WPA Play of the Game: Kerry Carpenter’s sixth inning grand slam with two outs in the sixth tied the game. (.398)

*Cubs Play of the Game: Yan Gomes batted with two outs and runners on first and second with the game tied in the eighth. He singled and put the Cubs back into the lead. (.220)

Poll

Who was the Cubs Player of the Game?

This poll is closed

  • 50%
    Julian Merryweather
    (102 votes)
  • 44%
    Yan Gomes
    (90 votes)
  • 3%
    Jeimer Candelario
    (7 votes)
  • 1%
    Someone else (leave your suggestion in the comments)
    (4 votes)
203 votes total Vote Now

Yesterday’s Winner: Dansby Swanson (Superhero is 85-40)

Rizzo Award Cumulative Standings: (Top 5/Bottom 5)

The award is named for Anthony Rizzo, who finished first in this category three of the first four years it was in existence and four times overall. He also recorded the highest season total ever at +65.5. The point scale is three points for a Superhero down to negative three points for a Billy Goat.

  • Cody Bellinger +39
  • Adbert Alzolay +15
  • Justin Steele +13
  • Ian Happ +12.5
  • Marcus Stroman +12
  • Michael Fulmer -9
  • Patrick Wisdom -16
  • Drew Smyly -18
  • Jameson Taillon -20
  • Trey Mancini -20.5

Scoreboard watching: The Brewers won, the Reds won twice. The Brewers and their five-game winning streak stand 3½ games ahead of the Cubs. With the Reds doubleheader sweep, they are back essentially tied with the Cubs, though the Cubs lead by a percentage point.

In the Wild Card race, the Giants beat the Phillies and the Marlins lost. The Cubs are in the second Wild Card position, 2½ behind the Phillies.
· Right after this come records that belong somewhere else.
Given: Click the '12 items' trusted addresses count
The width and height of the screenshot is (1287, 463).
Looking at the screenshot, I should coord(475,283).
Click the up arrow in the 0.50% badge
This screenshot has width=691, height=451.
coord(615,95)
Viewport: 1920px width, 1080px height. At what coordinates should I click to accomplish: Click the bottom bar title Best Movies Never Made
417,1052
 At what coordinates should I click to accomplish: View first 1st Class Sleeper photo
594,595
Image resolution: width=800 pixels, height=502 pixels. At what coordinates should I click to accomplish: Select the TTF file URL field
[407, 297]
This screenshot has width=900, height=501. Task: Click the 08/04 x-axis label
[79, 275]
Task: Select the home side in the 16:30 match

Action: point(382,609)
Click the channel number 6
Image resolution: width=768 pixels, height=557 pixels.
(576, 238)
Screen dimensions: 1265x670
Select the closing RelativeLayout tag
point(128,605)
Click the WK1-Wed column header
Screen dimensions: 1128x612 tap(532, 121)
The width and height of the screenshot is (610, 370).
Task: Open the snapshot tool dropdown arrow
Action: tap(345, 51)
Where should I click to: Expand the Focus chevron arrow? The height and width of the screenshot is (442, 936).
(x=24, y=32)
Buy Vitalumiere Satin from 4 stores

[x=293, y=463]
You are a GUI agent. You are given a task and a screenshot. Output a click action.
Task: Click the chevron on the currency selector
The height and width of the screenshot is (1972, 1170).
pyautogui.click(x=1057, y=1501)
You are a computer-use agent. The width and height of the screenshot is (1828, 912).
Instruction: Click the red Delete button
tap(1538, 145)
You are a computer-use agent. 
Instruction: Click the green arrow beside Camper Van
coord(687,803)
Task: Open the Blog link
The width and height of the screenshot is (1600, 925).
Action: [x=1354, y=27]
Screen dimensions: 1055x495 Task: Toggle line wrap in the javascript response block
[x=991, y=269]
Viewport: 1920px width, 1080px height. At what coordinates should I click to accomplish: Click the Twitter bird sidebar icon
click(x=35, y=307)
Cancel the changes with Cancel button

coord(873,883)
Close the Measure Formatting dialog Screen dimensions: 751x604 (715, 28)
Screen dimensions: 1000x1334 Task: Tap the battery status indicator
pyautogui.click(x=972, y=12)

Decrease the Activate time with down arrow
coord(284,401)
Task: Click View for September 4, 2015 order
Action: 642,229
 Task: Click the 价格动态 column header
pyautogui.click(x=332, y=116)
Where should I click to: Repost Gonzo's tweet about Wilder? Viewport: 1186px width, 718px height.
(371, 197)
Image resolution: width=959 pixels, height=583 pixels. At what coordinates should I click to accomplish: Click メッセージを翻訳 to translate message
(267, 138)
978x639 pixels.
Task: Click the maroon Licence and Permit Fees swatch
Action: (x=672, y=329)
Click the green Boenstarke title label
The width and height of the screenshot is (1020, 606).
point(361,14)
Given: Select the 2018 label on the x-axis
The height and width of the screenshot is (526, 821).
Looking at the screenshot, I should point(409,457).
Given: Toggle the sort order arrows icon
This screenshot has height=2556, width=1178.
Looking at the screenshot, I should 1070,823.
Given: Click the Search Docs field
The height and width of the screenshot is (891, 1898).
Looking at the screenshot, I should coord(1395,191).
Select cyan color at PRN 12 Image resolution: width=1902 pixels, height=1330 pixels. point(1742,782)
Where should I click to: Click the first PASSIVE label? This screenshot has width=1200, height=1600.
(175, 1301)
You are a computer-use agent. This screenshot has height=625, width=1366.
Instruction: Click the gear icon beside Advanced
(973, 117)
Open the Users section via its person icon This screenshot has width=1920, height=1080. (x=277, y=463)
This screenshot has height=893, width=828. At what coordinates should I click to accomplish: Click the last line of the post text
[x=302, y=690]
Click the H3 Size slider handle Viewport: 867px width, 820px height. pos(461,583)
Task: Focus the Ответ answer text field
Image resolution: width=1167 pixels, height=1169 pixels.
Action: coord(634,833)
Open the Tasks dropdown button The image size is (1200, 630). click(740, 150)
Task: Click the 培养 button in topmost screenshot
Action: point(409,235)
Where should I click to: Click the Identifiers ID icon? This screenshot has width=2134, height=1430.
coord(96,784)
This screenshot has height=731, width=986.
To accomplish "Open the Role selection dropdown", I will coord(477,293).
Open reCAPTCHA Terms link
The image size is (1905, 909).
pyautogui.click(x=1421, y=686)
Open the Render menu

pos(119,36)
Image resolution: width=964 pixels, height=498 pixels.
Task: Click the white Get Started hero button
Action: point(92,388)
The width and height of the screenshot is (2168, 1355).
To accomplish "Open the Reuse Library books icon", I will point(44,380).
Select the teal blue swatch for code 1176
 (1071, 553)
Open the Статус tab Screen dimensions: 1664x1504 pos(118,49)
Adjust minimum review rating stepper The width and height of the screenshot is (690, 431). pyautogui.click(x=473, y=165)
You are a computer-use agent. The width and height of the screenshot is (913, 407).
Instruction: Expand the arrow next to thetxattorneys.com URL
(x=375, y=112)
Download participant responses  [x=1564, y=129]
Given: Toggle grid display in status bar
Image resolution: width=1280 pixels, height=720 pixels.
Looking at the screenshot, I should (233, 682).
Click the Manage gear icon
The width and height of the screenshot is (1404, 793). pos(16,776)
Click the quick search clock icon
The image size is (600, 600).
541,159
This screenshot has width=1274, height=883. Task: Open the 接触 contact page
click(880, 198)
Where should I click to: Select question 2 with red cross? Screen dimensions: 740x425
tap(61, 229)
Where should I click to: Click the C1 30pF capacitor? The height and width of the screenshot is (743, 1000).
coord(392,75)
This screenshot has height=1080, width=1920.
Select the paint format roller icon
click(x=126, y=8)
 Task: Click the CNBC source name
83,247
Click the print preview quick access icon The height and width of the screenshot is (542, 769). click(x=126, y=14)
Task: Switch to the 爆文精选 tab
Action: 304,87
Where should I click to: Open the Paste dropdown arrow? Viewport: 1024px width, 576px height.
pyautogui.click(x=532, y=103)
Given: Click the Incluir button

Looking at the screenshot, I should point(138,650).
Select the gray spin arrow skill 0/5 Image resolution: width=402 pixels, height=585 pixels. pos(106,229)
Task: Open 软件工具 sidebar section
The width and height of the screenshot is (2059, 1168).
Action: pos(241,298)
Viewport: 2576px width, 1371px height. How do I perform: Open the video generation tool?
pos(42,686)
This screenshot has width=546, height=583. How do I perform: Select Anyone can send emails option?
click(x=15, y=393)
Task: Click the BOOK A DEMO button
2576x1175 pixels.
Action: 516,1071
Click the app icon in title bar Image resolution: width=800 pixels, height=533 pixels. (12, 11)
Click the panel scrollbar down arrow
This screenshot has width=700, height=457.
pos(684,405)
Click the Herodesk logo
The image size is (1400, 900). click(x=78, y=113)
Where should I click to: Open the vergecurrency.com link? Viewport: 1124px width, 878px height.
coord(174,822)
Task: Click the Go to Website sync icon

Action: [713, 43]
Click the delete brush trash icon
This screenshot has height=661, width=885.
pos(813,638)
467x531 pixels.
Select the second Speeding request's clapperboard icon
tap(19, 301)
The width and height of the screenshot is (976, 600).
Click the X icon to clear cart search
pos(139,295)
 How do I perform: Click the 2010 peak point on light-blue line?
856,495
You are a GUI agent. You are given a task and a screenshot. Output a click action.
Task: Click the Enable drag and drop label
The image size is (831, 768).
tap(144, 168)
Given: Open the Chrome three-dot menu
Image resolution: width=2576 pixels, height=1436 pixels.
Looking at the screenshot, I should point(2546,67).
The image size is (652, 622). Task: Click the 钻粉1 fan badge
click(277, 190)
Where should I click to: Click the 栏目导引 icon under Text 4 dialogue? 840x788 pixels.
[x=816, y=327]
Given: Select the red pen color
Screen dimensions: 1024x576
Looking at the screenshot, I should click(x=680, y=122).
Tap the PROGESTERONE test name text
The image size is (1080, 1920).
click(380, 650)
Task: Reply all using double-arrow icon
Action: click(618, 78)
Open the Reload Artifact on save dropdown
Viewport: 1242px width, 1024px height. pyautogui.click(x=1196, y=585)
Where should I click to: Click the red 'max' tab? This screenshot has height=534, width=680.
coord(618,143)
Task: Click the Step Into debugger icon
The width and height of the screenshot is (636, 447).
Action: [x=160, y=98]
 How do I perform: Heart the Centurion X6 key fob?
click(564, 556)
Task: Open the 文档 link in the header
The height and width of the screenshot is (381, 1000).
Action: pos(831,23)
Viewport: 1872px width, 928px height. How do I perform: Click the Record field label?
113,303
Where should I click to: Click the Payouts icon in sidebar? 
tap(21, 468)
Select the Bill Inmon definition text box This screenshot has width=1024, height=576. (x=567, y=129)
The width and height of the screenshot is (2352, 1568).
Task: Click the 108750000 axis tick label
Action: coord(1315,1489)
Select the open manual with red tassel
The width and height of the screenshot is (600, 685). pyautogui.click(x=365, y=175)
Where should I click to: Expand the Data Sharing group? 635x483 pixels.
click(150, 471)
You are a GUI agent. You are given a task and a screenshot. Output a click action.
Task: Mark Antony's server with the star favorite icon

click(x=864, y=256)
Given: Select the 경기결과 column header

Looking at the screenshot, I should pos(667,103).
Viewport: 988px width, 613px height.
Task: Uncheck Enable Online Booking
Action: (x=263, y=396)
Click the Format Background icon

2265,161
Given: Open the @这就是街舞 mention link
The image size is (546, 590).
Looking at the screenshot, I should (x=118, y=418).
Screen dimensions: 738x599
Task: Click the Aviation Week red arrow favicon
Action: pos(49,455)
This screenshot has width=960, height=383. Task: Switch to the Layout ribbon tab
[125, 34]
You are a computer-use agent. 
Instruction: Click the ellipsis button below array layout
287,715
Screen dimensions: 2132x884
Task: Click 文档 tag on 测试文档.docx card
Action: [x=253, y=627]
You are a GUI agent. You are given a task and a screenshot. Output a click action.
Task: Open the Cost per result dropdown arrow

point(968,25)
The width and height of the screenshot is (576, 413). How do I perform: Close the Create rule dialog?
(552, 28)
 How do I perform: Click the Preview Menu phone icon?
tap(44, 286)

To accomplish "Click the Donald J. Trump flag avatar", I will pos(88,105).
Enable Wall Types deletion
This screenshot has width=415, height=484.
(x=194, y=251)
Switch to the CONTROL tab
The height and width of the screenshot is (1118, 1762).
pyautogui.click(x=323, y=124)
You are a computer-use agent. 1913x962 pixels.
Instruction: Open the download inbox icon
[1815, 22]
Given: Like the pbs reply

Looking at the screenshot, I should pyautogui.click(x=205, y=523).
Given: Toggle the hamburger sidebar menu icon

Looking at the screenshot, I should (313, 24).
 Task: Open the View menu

The Reds slide back into the third playoff spot as it looks increasingly like the Central could send three teams to the playoffs. The Diamondbacks and the Giants are half a game behind the Cubs and Reds. The Marlins, with six losses in their last 10 games, are fading.

Thursday, the Phillies, Giants and Marlins have the day off while the Diamondbacks and Reds start a key series in Arizona.

Up Next: The Cubs are facing a very different team than they faced last time they traveled to Pittsburgh when a surprising Pirates team was hanging around in the race in the Central division. The Pirates are now 57-70.

Justin Steele starts the opener of a four game series for the Cubs. Justin is 14-3 with a 2.80 ERA (132 IP) on the season and is 5-1 in his last seven starts with a 3.32 ERA (40⅔ IP). He won his last start, allowing two runs in six innings against the Royals. He allowed six hits and no walks, striking out seven.

The Pirates don’t have a starter officially listed yet, but if they stay on their current rotation, it’ll be Andre Jackson starting. Jackson is 0-1 with a 5.28 ERA (30⅔ IP). He’s pitched in 11 games, starting two. His last two appearances were starts. He allowed five runs over eight innings. He allowed nine hits and five walks over the two starts.